The semi-partial correlation of hl with disp given deg and BC is calculated with
R> spcor.test(x=y.data$hl,y=y.data$disp,z=y.data[,c("deg","BC")] +, method="spearman")
Then we obtain the following output:
estimate p.value statistic n gp Method 1 -0.4254609 0.2933025 -1.15159 10 2 spearman
It should be noted that, if a general matrix formula for the semi-partial correlation is not available, users have to calculate all pairs of each variable with the function spcor.test using two loops.
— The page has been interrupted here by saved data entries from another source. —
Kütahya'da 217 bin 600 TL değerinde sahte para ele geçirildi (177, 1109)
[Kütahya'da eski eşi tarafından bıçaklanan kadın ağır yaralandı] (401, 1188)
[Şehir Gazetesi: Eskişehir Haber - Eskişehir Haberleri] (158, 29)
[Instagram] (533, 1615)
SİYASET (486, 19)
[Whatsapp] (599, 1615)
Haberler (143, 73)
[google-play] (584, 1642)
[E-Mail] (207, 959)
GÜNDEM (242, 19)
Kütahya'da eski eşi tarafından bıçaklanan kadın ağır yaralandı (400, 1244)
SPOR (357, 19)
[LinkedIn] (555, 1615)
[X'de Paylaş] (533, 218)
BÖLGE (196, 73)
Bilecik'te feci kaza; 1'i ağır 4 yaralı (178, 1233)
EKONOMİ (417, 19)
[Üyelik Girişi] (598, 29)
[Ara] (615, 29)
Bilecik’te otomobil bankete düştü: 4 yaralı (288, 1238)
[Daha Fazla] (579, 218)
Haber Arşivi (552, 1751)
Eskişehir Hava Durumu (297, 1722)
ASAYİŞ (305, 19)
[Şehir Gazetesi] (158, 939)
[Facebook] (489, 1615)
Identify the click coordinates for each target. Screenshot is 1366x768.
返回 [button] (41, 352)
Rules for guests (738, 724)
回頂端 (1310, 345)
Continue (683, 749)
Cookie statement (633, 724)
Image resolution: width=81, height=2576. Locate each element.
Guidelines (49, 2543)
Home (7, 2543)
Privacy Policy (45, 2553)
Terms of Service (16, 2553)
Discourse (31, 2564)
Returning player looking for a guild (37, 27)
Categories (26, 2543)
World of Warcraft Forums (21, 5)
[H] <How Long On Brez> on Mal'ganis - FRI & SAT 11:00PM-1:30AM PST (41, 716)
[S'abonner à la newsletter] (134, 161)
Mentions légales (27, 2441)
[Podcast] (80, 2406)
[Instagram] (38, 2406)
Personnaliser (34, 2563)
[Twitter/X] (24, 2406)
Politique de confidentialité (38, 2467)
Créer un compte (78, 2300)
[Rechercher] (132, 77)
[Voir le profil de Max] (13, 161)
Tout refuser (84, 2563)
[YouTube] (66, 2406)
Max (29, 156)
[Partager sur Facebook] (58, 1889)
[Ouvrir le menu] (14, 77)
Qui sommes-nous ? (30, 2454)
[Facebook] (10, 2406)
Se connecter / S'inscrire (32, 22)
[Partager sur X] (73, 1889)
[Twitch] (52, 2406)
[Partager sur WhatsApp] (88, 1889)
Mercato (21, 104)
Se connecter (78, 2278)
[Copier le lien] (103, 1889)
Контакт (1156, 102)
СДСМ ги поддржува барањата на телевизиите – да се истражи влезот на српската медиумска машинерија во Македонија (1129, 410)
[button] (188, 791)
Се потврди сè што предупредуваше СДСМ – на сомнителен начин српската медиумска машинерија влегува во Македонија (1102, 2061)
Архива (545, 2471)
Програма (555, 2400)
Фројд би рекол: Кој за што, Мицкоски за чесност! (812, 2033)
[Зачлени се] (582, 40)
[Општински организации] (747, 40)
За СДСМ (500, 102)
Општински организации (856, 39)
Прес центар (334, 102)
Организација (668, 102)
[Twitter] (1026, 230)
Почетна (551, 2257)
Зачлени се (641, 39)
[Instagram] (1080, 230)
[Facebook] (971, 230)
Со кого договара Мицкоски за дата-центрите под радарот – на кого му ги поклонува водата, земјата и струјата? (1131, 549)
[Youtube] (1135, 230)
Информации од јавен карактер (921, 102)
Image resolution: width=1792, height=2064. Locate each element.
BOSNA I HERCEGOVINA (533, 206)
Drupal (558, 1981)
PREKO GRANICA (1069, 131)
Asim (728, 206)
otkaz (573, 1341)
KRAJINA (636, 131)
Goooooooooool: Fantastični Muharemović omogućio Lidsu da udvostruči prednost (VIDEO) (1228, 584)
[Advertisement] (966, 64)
To see how fast the general matrix formula can compute the semi-partial correlation, we compared the computational time by generating a data matrix with the size of 500 × 100 (i.e., the number of variables is 100 and the number of samples 500). When the function spcor() used, the total amount of computation time was 0.02 second, while it took 135.33 second when the function spcor.test() used with two loops. It demonstrates that the general matrix formula dramatically reduce the computational burden of the higher-order semi-partial correlation calculation. Note that this simulation was implemented on a desktop with Intel Core 2 Duo CPU 3.00 GHz.